Try it:
Every line in the listing is to be echoed verbatim.

Dataset entries:
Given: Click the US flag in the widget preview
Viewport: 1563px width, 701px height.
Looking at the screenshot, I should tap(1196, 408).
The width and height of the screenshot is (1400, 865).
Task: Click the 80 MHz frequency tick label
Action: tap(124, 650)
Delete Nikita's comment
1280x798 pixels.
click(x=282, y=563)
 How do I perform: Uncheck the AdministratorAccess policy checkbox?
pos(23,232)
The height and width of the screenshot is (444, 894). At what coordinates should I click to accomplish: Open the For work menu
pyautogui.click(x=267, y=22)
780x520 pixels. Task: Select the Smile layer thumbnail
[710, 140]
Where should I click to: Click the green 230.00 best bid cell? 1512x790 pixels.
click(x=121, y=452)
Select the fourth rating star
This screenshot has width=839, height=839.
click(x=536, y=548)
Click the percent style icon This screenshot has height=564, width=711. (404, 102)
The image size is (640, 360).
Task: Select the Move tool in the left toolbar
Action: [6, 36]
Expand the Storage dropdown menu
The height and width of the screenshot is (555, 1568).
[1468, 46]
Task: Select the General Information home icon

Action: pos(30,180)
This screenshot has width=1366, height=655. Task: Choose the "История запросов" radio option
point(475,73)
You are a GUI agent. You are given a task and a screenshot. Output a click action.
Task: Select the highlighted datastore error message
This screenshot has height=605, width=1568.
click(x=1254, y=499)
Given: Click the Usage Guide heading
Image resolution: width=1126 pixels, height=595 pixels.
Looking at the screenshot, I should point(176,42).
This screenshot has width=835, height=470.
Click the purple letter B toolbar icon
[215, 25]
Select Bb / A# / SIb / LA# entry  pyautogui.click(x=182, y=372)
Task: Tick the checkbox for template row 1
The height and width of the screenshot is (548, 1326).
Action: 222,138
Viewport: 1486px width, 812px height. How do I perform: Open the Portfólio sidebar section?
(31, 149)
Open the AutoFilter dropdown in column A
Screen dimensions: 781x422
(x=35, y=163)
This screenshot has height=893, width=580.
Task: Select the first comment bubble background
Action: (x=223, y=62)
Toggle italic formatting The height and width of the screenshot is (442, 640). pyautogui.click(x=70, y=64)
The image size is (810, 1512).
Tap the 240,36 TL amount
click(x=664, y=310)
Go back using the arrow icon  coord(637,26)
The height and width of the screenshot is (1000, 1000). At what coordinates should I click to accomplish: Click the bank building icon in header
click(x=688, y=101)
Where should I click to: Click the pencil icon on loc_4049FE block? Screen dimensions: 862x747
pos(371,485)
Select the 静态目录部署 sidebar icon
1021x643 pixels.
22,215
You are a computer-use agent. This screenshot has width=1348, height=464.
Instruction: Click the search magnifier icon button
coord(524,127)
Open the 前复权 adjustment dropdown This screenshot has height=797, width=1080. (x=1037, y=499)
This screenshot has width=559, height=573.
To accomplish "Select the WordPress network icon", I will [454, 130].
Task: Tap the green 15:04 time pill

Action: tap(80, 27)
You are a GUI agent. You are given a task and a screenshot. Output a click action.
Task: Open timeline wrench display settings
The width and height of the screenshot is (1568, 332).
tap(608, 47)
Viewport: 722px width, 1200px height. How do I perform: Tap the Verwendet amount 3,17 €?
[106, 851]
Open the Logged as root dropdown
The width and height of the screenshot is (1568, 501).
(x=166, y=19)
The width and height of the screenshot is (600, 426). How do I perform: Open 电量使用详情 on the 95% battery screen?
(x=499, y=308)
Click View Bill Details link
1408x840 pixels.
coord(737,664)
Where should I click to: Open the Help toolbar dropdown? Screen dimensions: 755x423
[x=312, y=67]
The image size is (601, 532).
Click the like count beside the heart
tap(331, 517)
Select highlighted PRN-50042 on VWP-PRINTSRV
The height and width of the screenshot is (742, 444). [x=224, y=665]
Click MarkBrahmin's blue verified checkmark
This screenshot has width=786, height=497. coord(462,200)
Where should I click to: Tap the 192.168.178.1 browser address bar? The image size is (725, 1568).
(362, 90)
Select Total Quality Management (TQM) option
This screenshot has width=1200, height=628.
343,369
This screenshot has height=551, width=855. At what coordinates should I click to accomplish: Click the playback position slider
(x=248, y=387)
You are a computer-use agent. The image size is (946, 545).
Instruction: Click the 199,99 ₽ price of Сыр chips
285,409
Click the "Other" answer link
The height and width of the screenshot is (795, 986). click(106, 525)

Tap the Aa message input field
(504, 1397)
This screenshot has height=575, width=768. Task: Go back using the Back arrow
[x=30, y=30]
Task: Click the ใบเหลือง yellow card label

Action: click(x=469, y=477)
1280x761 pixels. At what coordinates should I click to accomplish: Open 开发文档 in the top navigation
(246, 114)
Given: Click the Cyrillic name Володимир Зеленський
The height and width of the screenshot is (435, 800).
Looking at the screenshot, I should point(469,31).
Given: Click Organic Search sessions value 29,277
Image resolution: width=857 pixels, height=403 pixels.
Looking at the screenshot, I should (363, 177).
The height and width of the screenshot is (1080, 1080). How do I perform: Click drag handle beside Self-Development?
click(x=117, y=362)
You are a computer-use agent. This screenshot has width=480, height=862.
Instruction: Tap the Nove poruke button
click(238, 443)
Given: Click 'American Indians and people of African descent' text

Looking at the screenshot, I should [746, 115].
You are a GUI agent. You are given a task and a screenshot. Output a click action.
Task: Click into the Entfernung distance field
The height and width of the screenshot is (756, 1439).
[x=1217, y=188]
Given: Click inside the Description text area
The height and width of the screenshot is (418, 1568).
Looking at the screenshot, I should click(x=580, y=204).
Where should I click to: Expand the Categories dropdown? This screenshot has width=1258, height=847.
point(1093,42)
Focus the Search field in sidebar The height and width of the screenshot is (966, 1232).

Completed task:
Given: Click the US flag in the widget preview
Viewport: 1563px width, 701px height.
Looking at the screenshot, I should tap(1196, 408).
The width and height of the screenshot is (1400, 865).
Task: Click the 80 MHz frequency tick label
Action: tap(124, 650)
Delete Nikita's comment
1280x798 pixels.
click(x=282, y=563)
 How do I perform: Uncheck the AdministratorAccess policy checkbox?
pos(23,232)
The height and width of the screenshot is (444, 894). At what coordinates should I click to accomplish: Open the For work menu
pyautogui.click(x=267, y=22)
780x520 pixels. Task: Select the Smile layer thumbnail
[710, 140]
Where should I click to: Click the green 230.00 best bid cell? 1512x790 pixels.
click(x=121, y=452)
Select the fourth rating star
This screenshot has width=839, height=839.
click(x=536, y=548)
Click the percent style icon This screenshot has height=564, width=711. (404, 102)
The image size is (640, 360).
Task: Select the Move tool in the left toolbar
Action: [6, 36]
Expand the Storage dropdown menu
The height and width of the screenshot is (555, 1568).
[1468, 46]
Task: Select the General Information home icon

Action: pos(30,180)
This screenshot has width=1366, height=655. Task: Choose the "История запросов" radio option
point(475,73)
You are a GUI agent. You are given a task and a screenshot. Output a click action.
Task: Select the highlighted datastore error message
This screenshot has height=605, width=1568.
click(x=1254, y=499)
Given: Click the Usage Guide heading
Image resolution: width=1126 pixels, height=595 pixels.
Looking at the screenshot, I should point(176,42).
This screenshot has width=835, height=470.
Click the purple letter B toolbar icon
[215, 25]
Select Bb / A# / SIb / LA# entry  pyautogui.click(x=182, y=372)
Task: Tick the checkbox for template row 1
The height and width of the screenshot is (548, 1326).
Action: 222,138
Viewport: 1486px width, 812px height. How do I perform: Open the Portfólio sidebar section?
(31, 149)
Open the AutoFilter dropdown in column A
Screen dimensions: 781x422
(x=35, y=163)
This screenshot has height=893, width=580.
Task: Select the first comment bubble background
Action: (x=223, y=62)
Toggle italic formatting The height and width of the screenshot is (442, 640). pyautogui.click(x=70, y=64)
The image size is (810, 1512).
Tap the 240,36 TL amount
click(x=664, y=310)
Go back using the arrow icon  coord(637,26)
The height and width of the screenshot is (1000, 1000). At what coordinates should I click to accomplish: Click the bank building icon in header
click(x=688, y=101)
Where should I click to: Click the pencil icon on loc_4049FE block? Screen dimensions: 862x747
pos(371,485)
Select the 静态目录部署 sidebar icon
1021x643 pixels.
22,215
You are a computer-use agent. This screenshot has width=1348, height=464.
Instruction: Click the search magnifier icon button
coord(524,127)
Open the 前复权 adjustment dropdown This screenshot has height=797, width=1080. (x=1037, y=499)
This screenshot has width=559, height=573.
To accomplish "Select the WordPress network icon", I will [454, 130].
Task: Tap the green 15:04 time pill

Action: tap(80, 27)
You are a GUI agent. You are given a task and a screenshot. Output a click action.
Task: Open timeline wrench display settings
The width and height of the screenshot is (1568, 332).
tap(608, 47)
Viewport: 722px width, 1200px height. How do I perform: Tap the Verwendet amount 3,17 €?
[106, 851]
Open the Logged as root dropdown
The width and height of the screenshot is (1568, 501).
(x=166, y=19)
The width and height of the screenshot is (600, 426). How do I perform: Open 电量使用详情 on the 95% battery screen?
(x=499, y=308)
Click View Bill Details link
1408x840 pixels.
coord(737,664)
Where should I click to: Open the Help toolbar dropdown? Screen dimensions: 755x423
[x=312, y=67]
The image size is (601, 532).
Click the like count beside the heart
tap(331, 517)
Select highlighted PRN-50042 on VWP-PRINTSRV
The height and width of the screenshot is (742, 444). [x=224, y=665]
Click MarkBrahmin's blue verified checkmark
This screenshot has width=786, height=497. coord(462,200)
Where should I click to: Tap the 192.168.178.1 browser address bar? The image size is (725, 1568).
(362, 90)
Select Total Quality Management (TQM) option
This screenshot has width=1200, height=628.
343,369
This screenshot has height=551, width=855. At what coordinates should I click to accomplish: Click the playback position slider
(x=248, y=387)
You are a computer-use agent. The image size is (946, 545).
Instruction: Click the 199,99 ₽ price of Сыр chips
285,409
Click the "Other" answer link
The height and width of the screenshot is (795, 986). click(106, 525)

Tap the Aa message input field
(504, 1397)
This screenshot has height=575, width=768. Task: Go back using the Back arrow
[x=30, y=30]
Task: Click the ใบเหลือง yellow card label

Action: click(x=469, y=477)
1280x761 pixels. At what coordinates should I click to accomplish: Open 开发文档 in the top navigation
(246, 114)
Given: Click the Cyrillic name Володимир Зеленський
The height and width of the screenshot is (435, 800).
Looking at the screenshot, I should point(469,31).
Given: Click Organic Search sessions value 29,277
Image resolution: width=857 pixels, height=403 pixels.
Looking at the screenshot, I should (363, 177).
The height and width of the screenshot is (1080, 1080). How do I perform: Click drag handle beside Self-Development?
click(x=117, y=362)
You are a computer-use agent. This screenshot has width=480, height=862.
Instruction: Tap the Nove poruke button
click(238, 443)
Given: Click 'American Indians and people of African descent' text

Looking at the screenshot, I should [746, 115].
You are a GUI agent. You are given a task and a screenshot. Output a click action.
Task: Click into the Entfernung distance field
The height and width of the screenshot is (756, 1439).
[x=1217, y=188]
Given: Click inside the Description text area
The height and width of the screenshot is (418, 1568).
Looking at the screenshot, I should click(x=580, y=204).
Where should I click to: Expand the Categories dropdown? This screenshot has width=1258, height=847.
point(1093,42)
Focus the Search field in sidebar The height and width of the screenshot is (966, 1232).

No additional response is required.